A Musical Presentation for Primary School Children

'Lyre to Laptop'


A Musical Presentation for Primary School Children

Sabine, Kevin & Dick Glasgow with students at the History Park


Sabine and Dick Glasgow as 'Mandragora', have been providing Musical Presentations on the History of Musical Instruments in Ulster, for a number of years now.

Although primarily designed for Primary School Children, we have given this presentation to school audiences of all ages and to adult groups too, including Arts Groups & Historical Societies.

The presentation involves ourselves, dressed in authentic Medieval Costume, describing & demonstrating the development of folk instruments over the centuries in Ulster, using a wide variety of musical instruments.

The presentation is totally flexible and also looks at, to a greater or lesser degree depending on the clients requirements, how Ulster's neighbours, in particular in Scotland & the rest of Ireland, but also further afield in Britain and also Europe, influenced our musical cultural development here, with both music and instruments. This aspect can be of great benefit in the area of Cross-Community Relations

During the course of the inter-active presentation, a wide variety of instruments are played, to demonstrate development and structure.

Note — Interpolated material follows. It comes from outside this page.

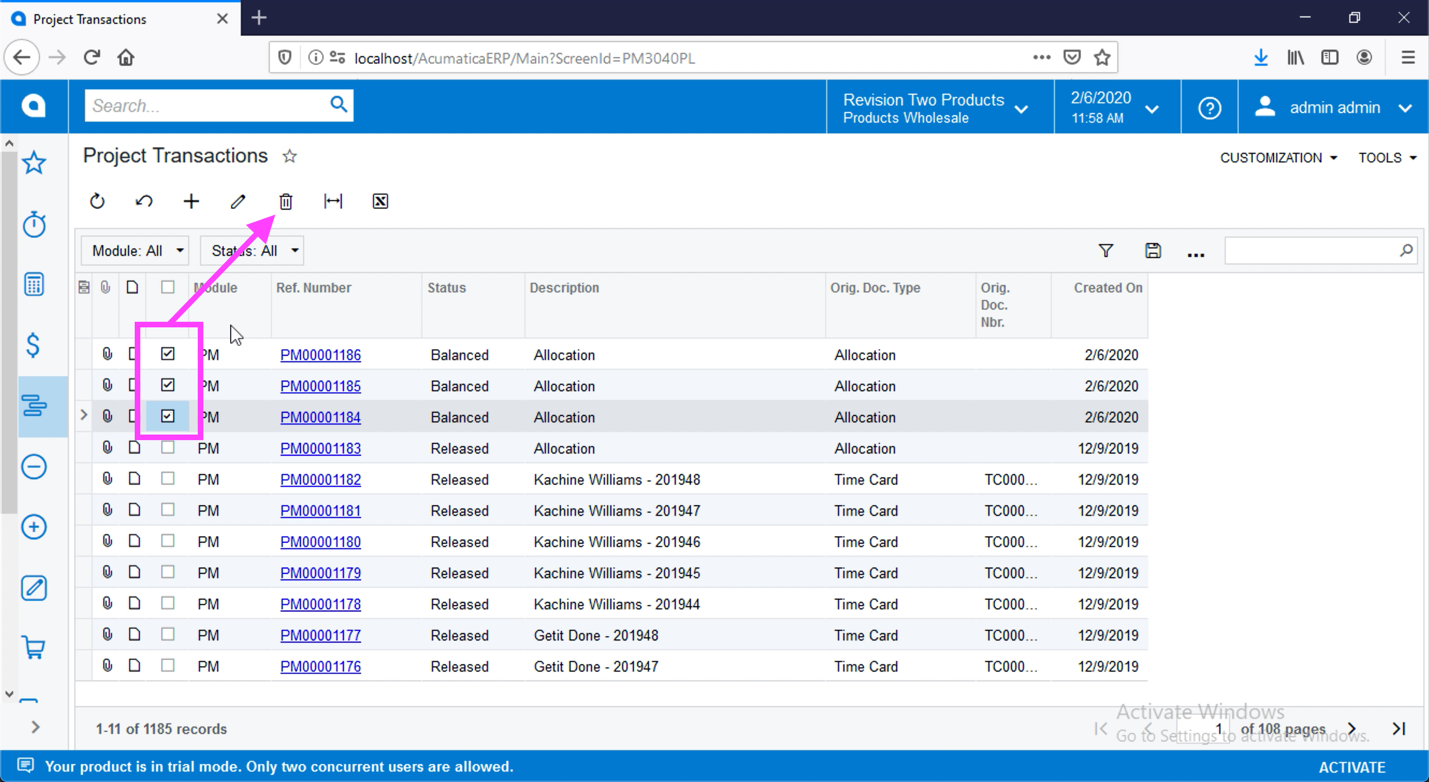Toggle the select-all checkbox in the header
The height and width of the screenshot is (782, 1429).
167,287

For example, from a simple Pipe like the Shawm in the C9th, through the various stages of the development of the Bagpipe family, from the addition of Bag, and later Bellows, to the modern day Highland Pipes and Uilleann Pipes
Similar development of stringed instruments are shown, from: the simple Mouth Bow through Psaltery & Hammered  Dulcimer to Piano; the Lyre through Wire Strung Harp, to Gut Strung Clarsach; the Medieval (Memling) Fiddle through Renaissance Viol to the modern day Violin; and the simplest drum like the Bodhran through Long Drums to the Lambeg are shown, and the various instruments are played.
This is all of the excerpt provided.